CIUDAD DE MÉXICO, México, jul. 31, 2006.- El arzobispo primado de México, Norberto Rivera, encomendó a la nación mexicana a la Virgen de Guadalupe y a San Juan Diego. “Ilumina y fortalece a nuestros gobernantes, a todos los constructores de nuestra sociedad pluralista y a todos los hombres y mujeres de buena voluntad para que puedan revisar y reestablecer en profundidad las bases éticas sobre las cuales quieren construir el futuro de nuestra economía y la actividad sociopolítica”, imploró el prelado.
Al celebrar el cuarto año de la canonización de San Juan Diego por el papa Juan Pablo II en la Basílica de Guadalupe, el cardenal solicitó a los políticos prudencia.

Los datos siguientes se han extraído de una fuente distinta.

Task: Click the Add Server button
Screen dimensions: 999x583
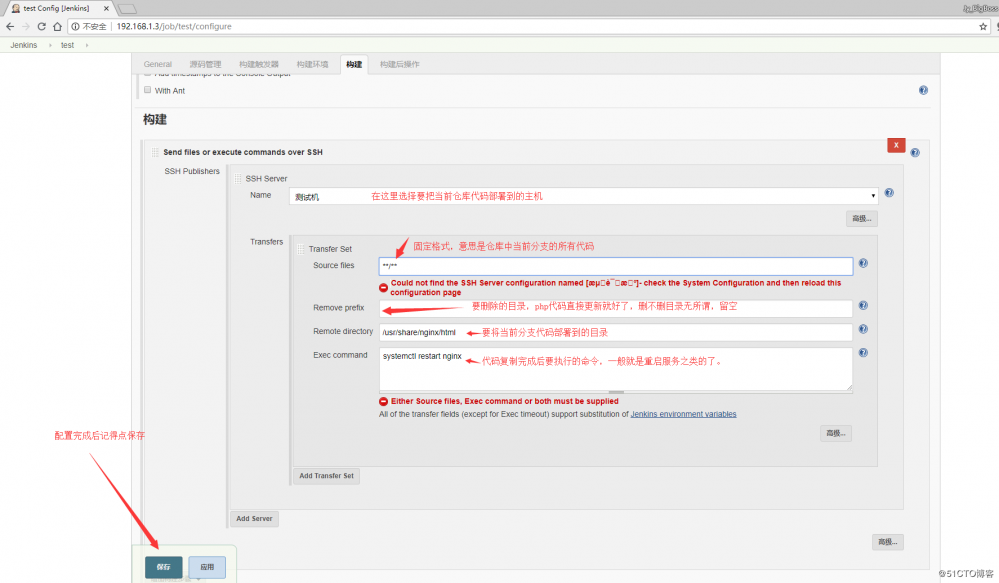Action: point(254,518)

Norberto Rivera dijo “Que nuestra misma existencia de nación mestiza proclama que es posible ese imposible de que los humanos no nos despedacemos, antes nos aceptemos y complementemos”, añadió el cardenal Rivera.

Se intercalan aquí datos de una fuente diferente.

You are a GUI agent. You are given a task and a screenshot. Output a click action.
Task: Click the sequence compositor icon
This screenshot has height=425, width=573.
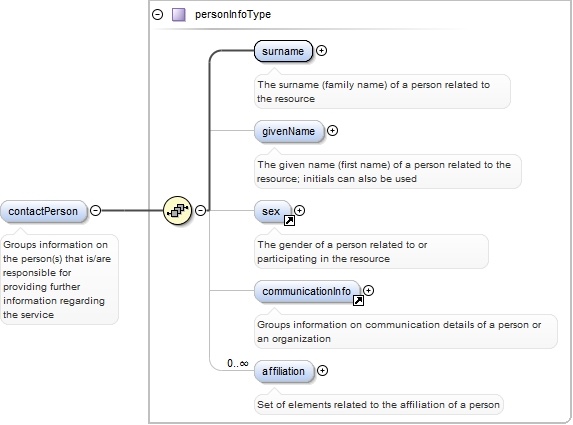pos(178,210)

El Arzobispo Primado de México anunció que los obispos mexicanos han pedido que, esta semana y hasta el domingo 6 de agosto, se realicen en todas las iglesias jornadas de oración por la reconciliación, la unidad y la concordia entre los mexicanos.
Norberto Rivera también mencionó que “no se trata de que hayamos invertido los papeles y giman los antiguos opresores bajo el yugo de sus oprimidos, sino que somos el mismo pueblo”.
Al aniversario de la canonización de San Juan Diego Cuauhtlatoatzin asistieron indígenas mixtecos, mazahuas, tzotziles, tzeltales y zapotecos, entre otros.